Most people purchase a home as a place to live, but homes can also serve as an investment. This is because homes are constantly increasing in value. As you make monthly mortgage payments, you decrease the amount owed on the principal. The result is equity. The amount of equity that you have built in your home depends on how much you still owe on the house and how much the house is currently valued at. For example, if your house is appraised at $100,000 and your current mortgage balance is $60,000, then you have $40,000 in home equity. Your home equity can be withdrawn at any time. All you need is the proper loan.

Home equity loans are similar to a second mortgage. You borrow money from a lender, using your home as collateral. You must then pay back the cash that you borrowed. The time frame that you have to pay back the money depends on the terms of your loan. Some loans have terms as short as one year, while others have terms that last up to 20 years.
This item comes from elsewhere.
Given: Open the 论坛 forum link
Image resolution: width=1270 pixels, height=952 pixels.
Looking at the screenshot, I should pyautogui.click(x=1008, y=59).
In general, equity loans are relatively easy to obtain, and is often easier to qualify for than a first mortgage. This is because you already own the house and carry most of the risk. If you default on your home equity loan, your lender can seize your home and sell it to recoup the loan amount.

Home Equity Loan vs. Home Equity Line of Credit

Home equity can be tapped into in two ways that are often confused: loans and home equity lines of credit. Though both methods of financing use the equity that you have built up in your home, they work a bit differently. Home equity loans are lump sums of cash that are given to the homeowner upon approval. Home equity lines of credit, on the other hand, are revolving lines of credit that work similarly to a credit card. Though you will be approved for a specific amount that can be withdrawn at any time you wish, you will only make payments on the money you use. If you never use any of the funds that are available to you through your home equity line of credit, you will never have any payments.

Though both methods of financing have their advantages, there are also drawbacks to each. Before deciding between the two avenues, you should do some research on each option to determine which one best fits your financial situation.

Home Equity Lenders

There are many different lenders who now specialize in home equity lending. The lender that you choose will be one of the most important decisions that you can make during the process. Not all home equity lenders are legitimate and choosing the wrong one could be devastating to your finances. To make sure you choose a reputable lender, you will need to do your homework.

Start by contacting traditional lenders as well as online lenders. Ask for free rate quotes from several lenders and then contact the Better Business Bureau to check for any complaints on these companies. Once you have narrowed your choice to three lenders or less, begin making comparisons between the interest rates, lending fees, and loan terms and conditions that are being offered to you. Choosing a lender who provides low interest rates and reasonable lending fees can save you hundreds or even thousands of dollars over the life of your home equity loan.